Wrong! Because you're question is STUPID! No, that's wrong, but it is only your stupidity that led us to say something wrong, stupid! We meant to say YOU are stupid! Why? Well, which quark did you mean, mister or mrs. or ms. or miss or homunculus smarty pants? And which quasar is your oh soo very intelligent and witty question referring to, jerk face? Hmmmm? Oh, using the old "you're not really talking to me so how can I answer" ploy, eh? Coward!
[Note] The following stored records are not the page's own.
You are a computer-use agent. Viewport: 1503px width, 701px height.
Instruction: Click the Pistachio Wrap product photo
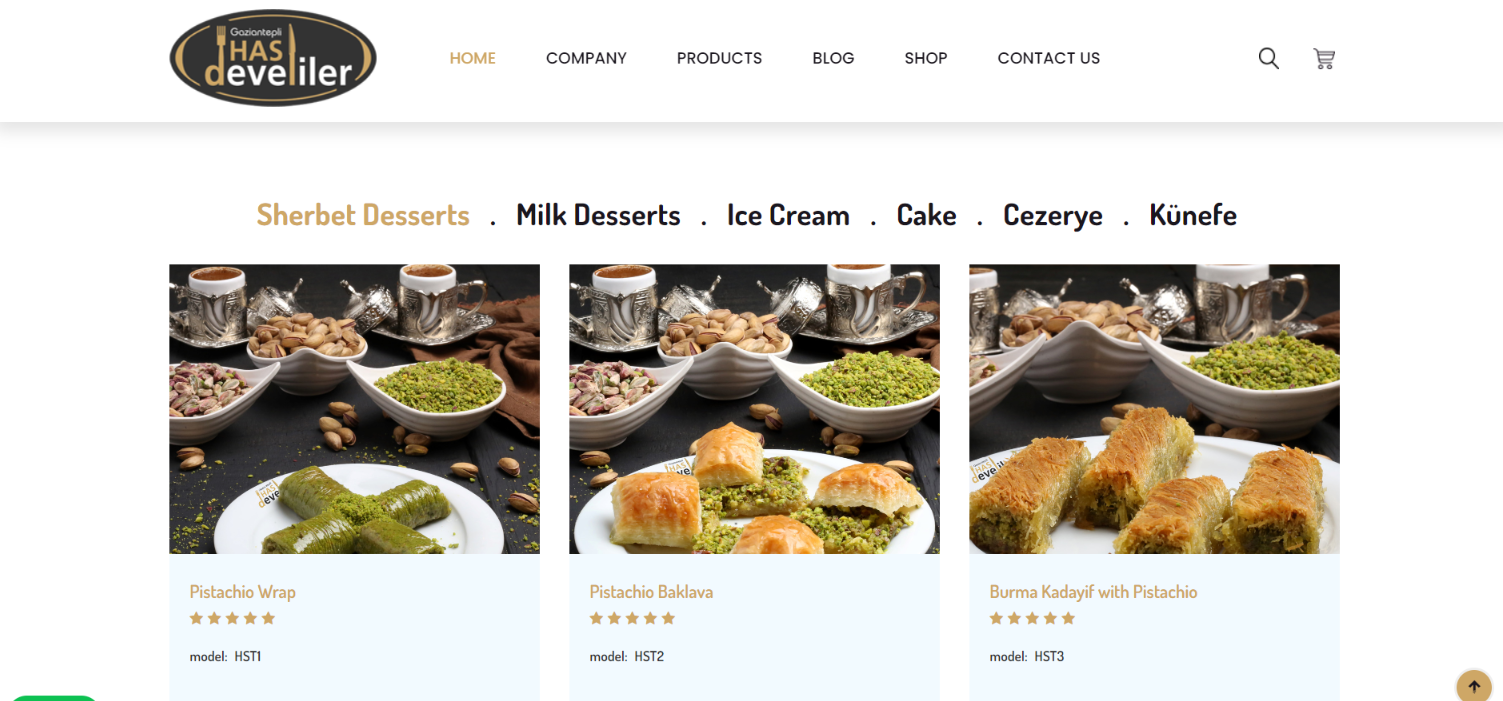(354, 409)
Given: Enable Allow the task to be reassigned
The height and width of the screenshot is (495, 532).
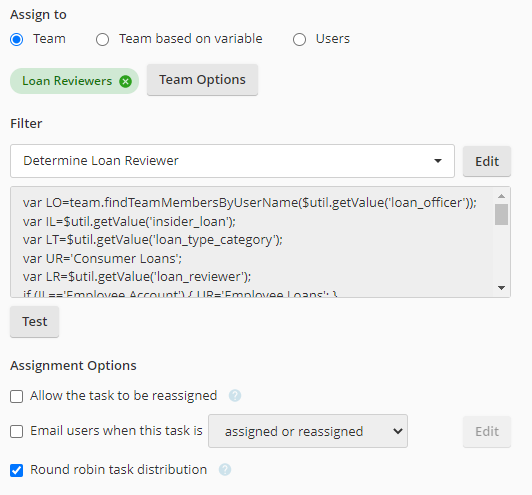Looking at the screenshot, I should pyautogui.click(x=17, y=396).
So, as to which quark you are referencing (just for now, we will pretend you are talking about the cosmic quasar):

  1. Are you referring to the German Quark? In other words, do you really want to know how much fricken' cottage cheese can fit in a quasar? Is there even a reliable unit of cottage cheese measurement? It's all gooey and stuff! If you tried to fit it in a quasar, it'll, like, compress and squirt all over the place. Then, some kind of colossal cottage cheese induced supernova could pulverize entire worlds, destroying innocent life and civilizations. Do you even think a little before asking a question? (Plus the whole uber quark thing in the link is a little scary. Could that have been Hitler's ultimate goal, to create a super cottage cheese that would enslave all other cottage cheeses to do its evil bidding? Scary thought ... and it is white ...)
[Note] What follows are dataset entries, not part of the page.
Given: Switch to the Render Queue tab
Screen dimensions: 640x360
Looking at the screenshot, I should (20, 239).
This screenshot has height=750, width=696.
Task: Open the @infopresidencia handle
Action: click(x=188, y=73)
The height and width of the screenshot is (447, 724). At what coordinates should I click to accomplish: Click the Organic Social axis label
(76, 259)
  2. Perhaps you were talking about the Puegot Quark. At least this has some kind of fixed volume, so we could count the number of quarks that fit in a quasar. (Notice we are not even mentioning that there is no Bozzatching way to define a constant size of a quasar anyway. Oh. Never mind. Guess saying you're not mentioning something is still mentioning.) Still, how the hell are we going to get a bunch of steam-powered ATV thingies out to the quasar in the first place? What? Oh, ha-ha. You mean you're serious? Drive them? Do you know the route? After taking Clemence to Piper Springs, hopping on the Cross-Bronx to Interstate 95 to Route 1, even Ask Boz is at a loss. We'd try Mapquest but it always seems to give one wrong turn. You take a right at the Pleiades and BOOM! Sucked up into a Green Hole!
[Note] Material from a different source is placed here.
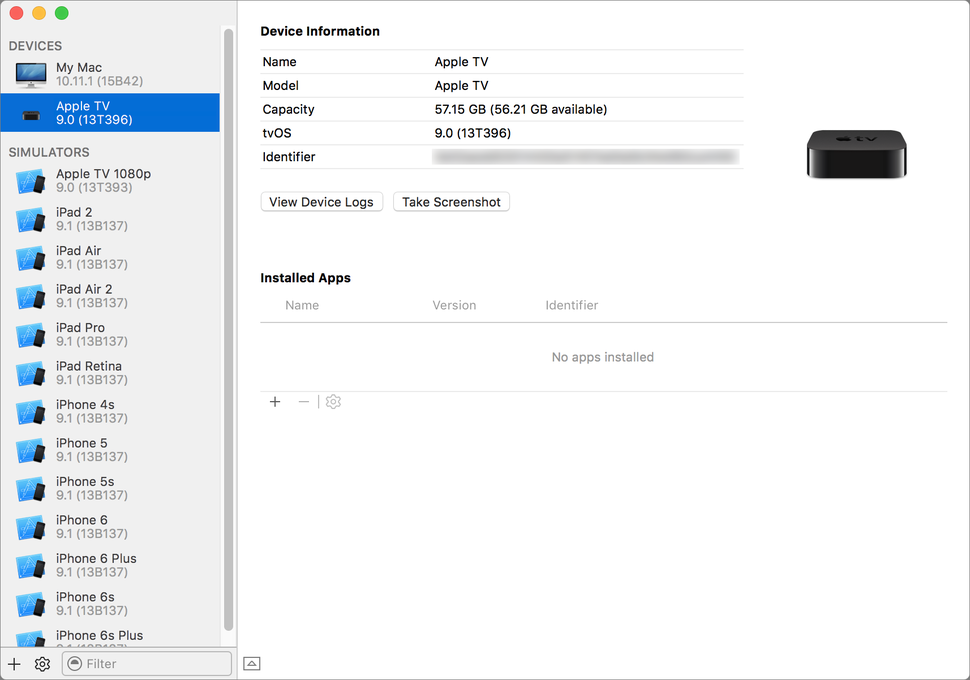This screenshot has height=680, width=970.
Task: Click the View Device Logs button
Action: point(321,201)
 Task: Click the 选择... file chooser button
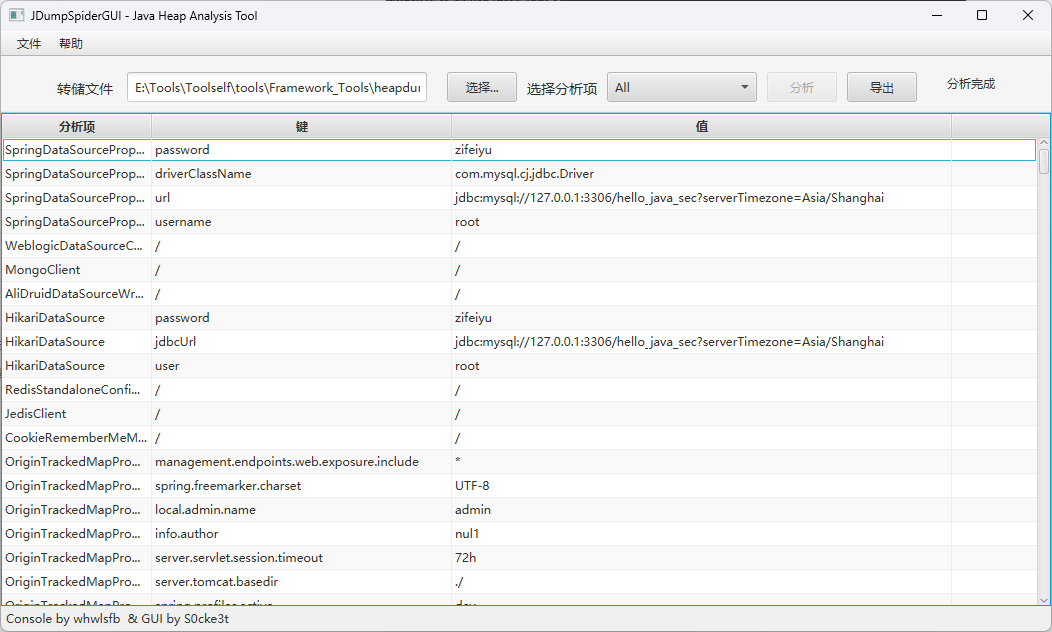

  3. Or maybe you meant the lovable rapscallion Quark from Star Trek: Deep Space Nine? At least with him there is some interstellar experience, but if we remember correctly he was a cowardly sort, that wouldn't do anything without money in it. So you better gather some serious Galactic Credits together, as well as invest in a serious Fictional Alien Cloning Program, before we start stacking up Quarks inside quasars.
  4. Finally, perhaps you're asking how many absurd and obscure Star Trek parody programs could fit in a quasar. Do us a favor: buy the non-existent DVD collection. Then, build yourself a pretend quasar out of bendy straws, taffy, and Mardi Gras beads. Make a nice little bed for the DVD's out of Easter grass and a moss colony that you have cruelly ripped off a stone. Place the DVD's within the "quasar" on its little DVD bed, and you'll have your answer: ONE. Then cry about how stupid you are, stupid!

Well, dummy, we're feeling so good after this that we're going to give you a second answer. Here, finally, is a fully measurable Quasar. And here is a picture of Quark about to do a little cross-species bidness. So, wait until morning, and when you see him coming down the driveway, still dressing himself, you put one Quark into one Quasar, and he does the ride of shame in the stupid looking scooter back to his ugly, nagging, big-eared wife.

Good luck on ever being smart or useful.